You may have noticed that AI – I call it artificial ignorance – has popped up nearly everywhere on the internet. Social media, chat bots and other clever little diversions. They are aimed at drawing your attention away from anything important. Stories are fake, photos are fake and “people” are fake.
It’s as though reality has been replaced not by individuals’ imaginations but by computers that string together prompts in an effort to create piffle.
Actually, piffle is too kind a word. Something with four letters might be more appropriate.
In other words, AI is the purest form of garbage. No one checks it, no one questions it and no one seems to care. Yet social media companies sell gullible advertisers billions of dollars worth of ads that are targeted at the public.
Last year alone, Meta, which brings you Facebook and Instagram among other social media platforms, made a little over $62 billion, mainly from advertising. Google, which owns YouTube, raked in a net income of about $100 billion last year.
Just imagine if Meta and YouTube did something worthwhile!

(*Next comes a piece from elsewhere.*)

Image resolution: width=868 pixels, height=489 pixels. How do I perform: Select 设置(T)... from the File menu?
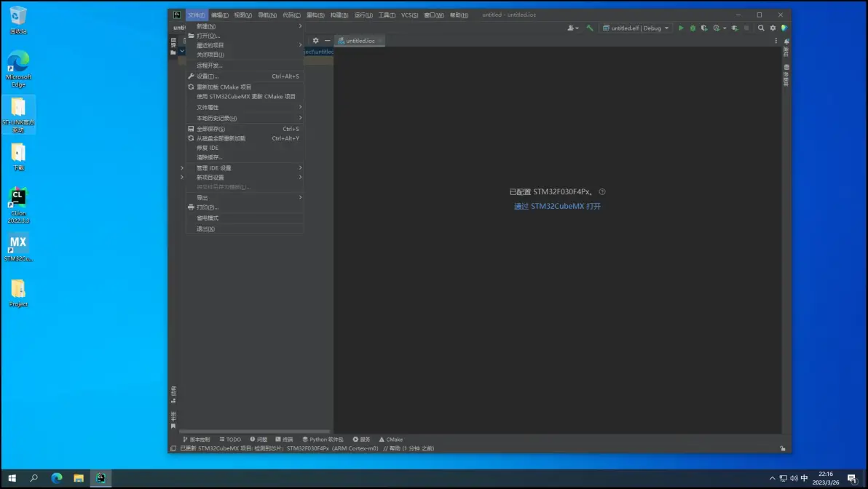point(208,76)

Let’s take a look at YouTube, which appears to publish more AI garbage than anyone. There’s one video in which an orca jumps in the back of a boat. A sure giveaway is there is no information about it. No time, place, date – nothing. Just fake stuff. Also, if that had actually happened, legitimate news sources would likely have covered it, using real reporters and photographers.
Other “things” on YouTube are photos of movie stars grabbed off the internet accompanied by an AI voice reading poorly written AI narratives. Again, there is no attribution for the photos or the writing. I suppose no one would admit to being involved in it.
YouTubers and denizens of other websites have always relied on lowest common denominators to get clicks, but now they don’t even bother to copy video from other websites. They plug in some prompts like “tornado,” “trailer park” and “flying cow” and viola – there’s the perfect clip that will attract thousands of clicks from the artificially ignorant audience.
Then there are fake movie trailers. Several for “Top Gun III” promise a reprise of Tom Cruise’s blockbusters. It might be interesting if it weren’t fake.
So what does this all add up to?
Nothing. You see nothing real, and you learn nothing.
Which, I suppose, is the point of social media.
It’s meant to occupy the terminally bored with photos and videos that aren’t real.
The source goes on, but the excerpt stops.